Les enseignements du concours sur la performance Web

  • MHTML est très consommateur de CPU et met à mal IE7. A utiliser avec précaution et lui préférer les sprites si nécessaire
  • la taille du DOM et sa complexité jouent réellement sur la vitesse et la fluidité d'affichage
  • diviser par 10 le temps de rendu et améliorer la fluidité d'une page comme La Fnac a maintenant un prix : une semaine à temps complet pour un développeur dans les conditions d'une page statique. A vue de nez, pour industrialiser cela, il faut peut être décupler ce temps ?

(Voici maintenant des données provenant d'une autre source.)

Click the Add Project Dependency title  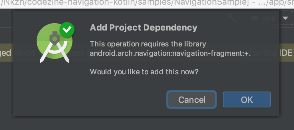click(143, 28)
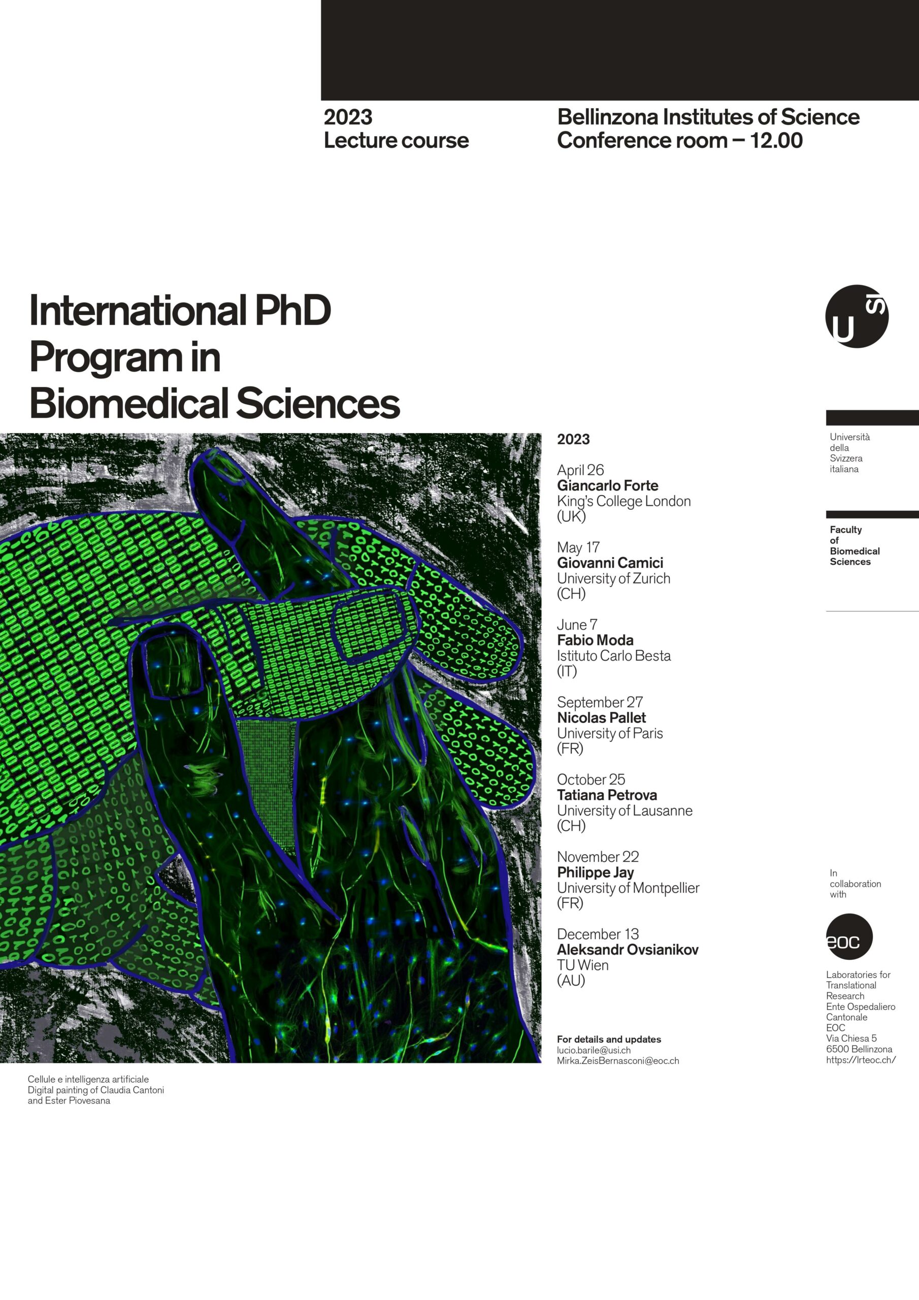Select speaker name Giancarlo Forte

608,486

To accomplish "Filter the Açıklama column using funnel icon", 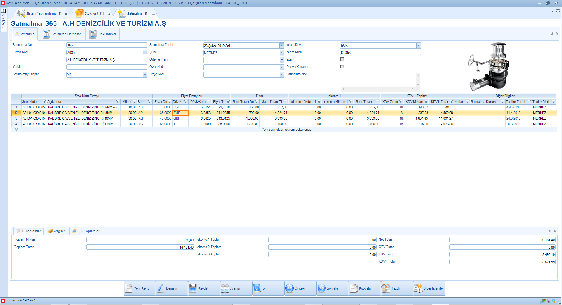I will 118,102.
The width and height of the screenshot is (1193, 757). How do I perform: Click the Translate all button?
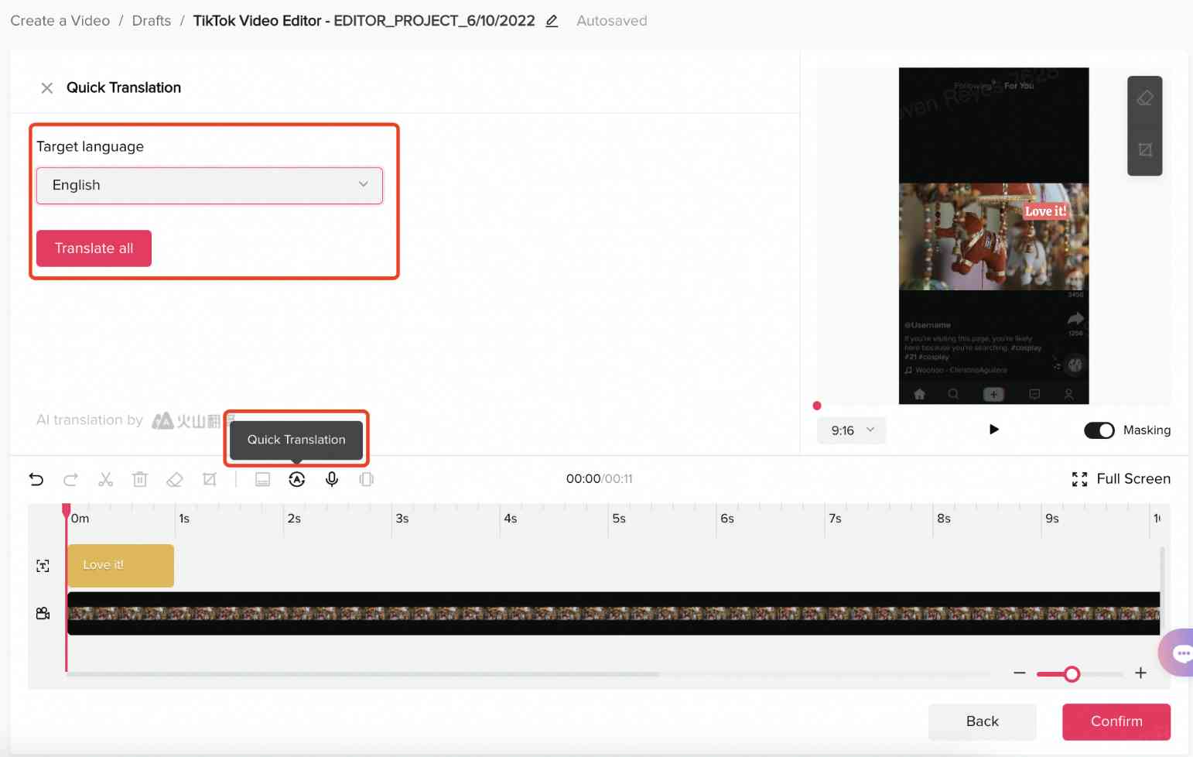click(x=94, y=248)
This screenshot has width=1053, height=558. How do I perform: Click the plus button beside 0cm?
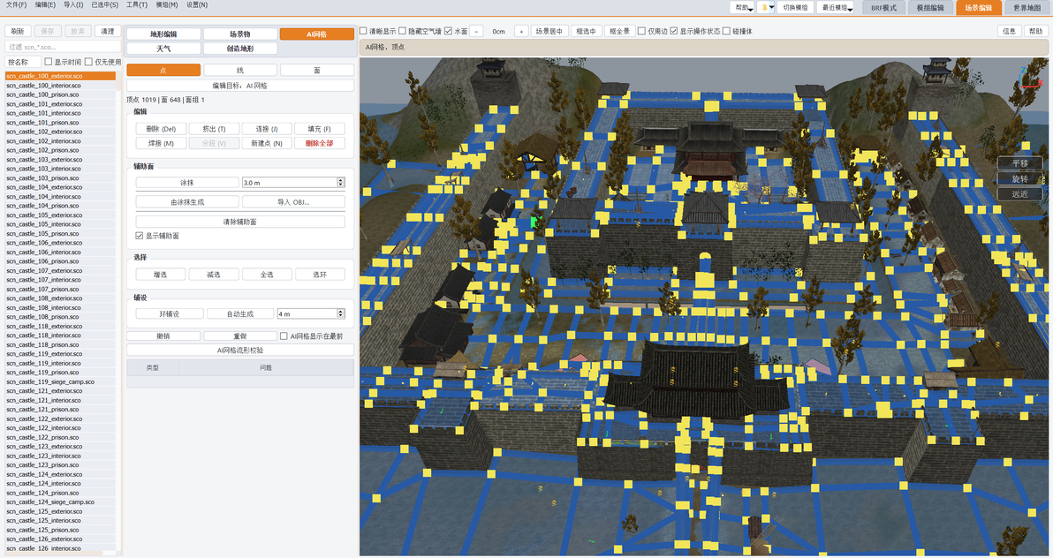pos(521,31)
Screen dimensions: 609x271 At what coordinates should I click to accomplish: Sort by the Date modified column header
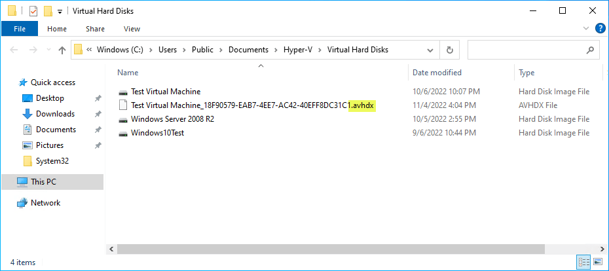click(437, 72)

  • les optimisations de base sont déjà très efficaces et faciles à faire, mais dans ce cas ne suffisent pas : il faut peut être envisager un refactoring
  • les bonnes pratiques du développement Web et l'organisation de son code HTML/CSS aident réellement à garder de bonnes performances
  • les meilleurs concurrents étaient également les mieux organisés : versioning, tests automatisés des fonctionalités, processus de mise en ligne... Ils étaient également les plus clairs dans leurs notes ce qui je pense n'est pas un hasard
  • il y a des consultants en performance qui ont participé mais les finalistes et les vainqueurs ne disent pas être des pros de la performance Web. Juste beaucoup de travail, des bonnes pratiques et de l'auto-formation avant et pendant le concours
  • dans les techniques utilisées, il n'y a eu que du connu, malgré la cinquantaine de cerveaux qui se sont réellement penchés sur la question. Cela signifie peut être que l'on a fait le tour des techniques Webperf, et que le combat sera maintenant de les industrialiser et d'en répandre l'usage.
  • en France on n'a pas de pétrole, mais on a de bons Webdevs. Les 2 tiers des participants étant français, on peut se dire qu'il est statistiquement normal d'avoir 3 gagnants français. Mais si on regarde la quinzaine de finalistes en haut du tableau, il y a sur-représentation.